> **Task statement**:
Search the material below for the word "query". Copy every line that has it.
Material to process section start
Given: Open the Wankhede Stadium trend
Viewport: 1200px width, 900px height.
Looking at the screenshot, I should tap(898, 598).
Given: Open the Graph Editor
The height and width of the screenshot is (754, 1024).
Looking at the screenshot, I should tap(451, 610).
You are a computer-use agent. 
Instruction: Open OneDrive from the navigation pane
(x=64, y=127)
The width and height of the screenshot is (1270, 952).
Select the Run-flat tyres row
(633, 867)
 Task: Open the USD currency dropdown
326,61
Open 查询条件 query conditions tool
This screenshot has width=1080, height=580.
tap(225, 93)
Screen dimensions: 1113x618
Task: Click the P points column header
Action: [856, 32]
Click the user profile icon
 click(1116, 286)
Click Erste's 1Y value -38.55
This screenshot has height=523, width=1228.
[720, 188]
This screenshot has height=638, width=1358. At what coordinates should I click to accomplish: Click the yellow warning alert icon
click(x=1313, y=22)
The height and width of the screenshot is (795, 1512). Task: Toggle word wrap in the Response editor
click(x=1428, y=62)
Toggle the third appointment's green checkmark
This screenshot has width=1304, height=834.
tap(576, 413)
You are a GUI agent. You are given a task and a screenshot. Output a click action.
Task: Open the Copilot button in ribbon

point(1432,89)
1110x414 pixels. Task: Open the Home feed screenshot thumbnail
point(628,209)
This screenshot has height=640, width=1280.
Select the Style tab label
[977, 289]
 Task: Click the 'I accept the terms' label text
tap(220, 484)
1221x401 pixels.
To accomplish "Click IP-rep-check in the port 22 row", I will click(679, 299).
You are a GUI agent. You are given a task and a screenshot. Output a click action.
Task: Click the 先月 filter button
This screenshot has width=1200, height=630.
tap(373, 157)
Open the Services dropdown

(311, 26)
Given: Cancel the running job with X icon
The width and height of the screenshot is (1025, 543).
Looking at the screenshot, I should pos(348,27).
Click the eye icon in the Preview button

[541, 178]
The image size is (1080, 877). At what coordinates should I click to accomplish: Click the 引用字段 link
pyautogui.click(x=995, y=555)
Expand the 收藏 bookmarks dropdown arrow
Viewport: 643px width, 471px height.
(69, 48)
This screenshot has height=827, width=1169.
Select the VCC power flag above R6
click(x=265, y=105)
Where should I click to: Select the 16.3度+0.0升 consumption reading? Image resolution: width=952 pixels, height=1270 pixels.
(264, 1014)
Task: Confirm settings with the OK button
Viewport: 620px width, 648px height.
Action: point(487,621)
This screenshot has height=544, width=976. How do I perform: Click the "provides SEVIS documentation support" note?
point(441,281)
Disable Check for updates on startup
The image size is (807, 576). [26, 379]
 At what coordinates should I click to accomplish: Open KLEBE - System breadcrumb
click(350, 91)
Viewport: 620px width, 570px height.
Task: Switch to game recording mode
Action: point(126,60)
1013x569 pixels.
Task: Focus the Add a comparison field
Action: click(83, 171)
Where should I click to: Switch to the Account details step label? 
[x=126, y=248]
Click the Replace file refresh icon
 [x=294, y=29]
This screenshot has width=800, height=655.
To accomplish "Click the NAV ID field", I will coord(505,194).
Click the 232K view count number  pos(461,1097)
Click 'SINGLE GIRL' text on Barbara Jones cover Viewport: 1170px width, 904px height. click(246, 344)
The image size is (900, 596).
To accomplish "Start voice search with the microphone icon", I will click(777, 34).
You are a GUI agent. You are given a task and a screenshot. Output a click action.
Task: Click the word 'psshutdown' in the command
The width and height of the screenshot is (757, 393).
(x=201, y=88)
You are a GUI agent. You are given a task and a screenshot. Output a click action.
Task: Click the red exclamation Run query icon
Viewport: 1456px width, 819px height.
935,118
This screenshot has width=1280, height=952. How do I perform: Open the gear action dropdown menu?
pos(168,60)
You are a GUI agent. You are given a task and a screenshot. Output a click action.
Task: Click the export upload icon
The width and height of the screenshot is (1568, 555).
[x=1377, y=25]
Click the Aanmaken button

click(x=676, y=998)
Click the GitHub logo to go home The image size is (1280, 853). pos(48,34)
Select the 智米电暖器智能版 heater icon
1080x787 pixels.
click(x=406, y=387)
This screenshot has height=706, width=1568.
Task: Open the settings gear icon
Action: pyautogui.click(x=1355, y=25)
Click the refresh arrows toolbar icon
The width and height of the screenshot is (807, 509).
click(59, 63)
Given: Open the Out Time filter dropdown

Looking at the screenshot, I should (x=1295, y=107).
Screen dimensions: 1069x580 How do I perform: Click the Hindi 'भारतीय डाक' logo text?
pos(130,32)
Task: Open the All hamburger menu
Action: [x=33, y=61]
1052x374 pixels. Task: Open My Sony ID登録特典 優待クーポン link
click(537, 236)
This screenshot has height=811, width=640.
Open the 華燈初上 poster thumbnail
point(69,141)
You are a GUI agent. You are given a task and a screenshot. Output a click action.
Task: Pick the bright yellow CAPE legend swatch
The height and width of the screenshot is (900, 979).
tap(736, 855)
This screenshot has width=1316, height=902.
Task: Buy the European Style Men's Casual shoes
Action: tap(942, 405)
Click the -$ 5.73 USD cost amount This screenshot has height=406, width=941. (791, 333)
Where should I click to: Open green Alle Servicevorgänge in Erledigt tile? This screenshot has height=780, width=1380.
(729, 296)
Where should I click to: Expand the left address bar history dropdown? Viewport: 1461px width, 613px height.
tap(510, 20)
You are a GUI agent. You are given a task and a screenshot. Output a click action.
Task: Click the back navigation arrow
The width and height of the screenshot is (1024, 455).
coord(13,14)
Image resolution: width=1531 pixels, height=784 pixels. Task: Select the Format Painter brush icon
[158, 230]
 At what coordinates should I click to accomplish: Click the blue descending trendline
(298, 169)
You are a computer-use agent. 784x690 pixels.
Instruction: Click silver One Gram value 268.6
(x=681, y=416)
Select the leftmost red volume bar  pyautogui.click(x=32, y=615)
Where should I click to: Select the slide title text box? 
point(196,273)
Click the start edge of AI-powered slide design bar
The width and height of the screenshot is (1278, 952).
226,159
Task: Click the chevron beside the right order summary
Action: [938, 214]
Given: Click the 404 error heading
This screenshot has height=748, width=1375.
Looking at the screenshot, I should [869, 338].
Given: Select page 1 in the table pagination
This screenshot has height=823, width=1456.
Material to process section end
> **Exercise solution**:
Open 查询条件 query conditions tool
Task: Click the red exclamation Run query icon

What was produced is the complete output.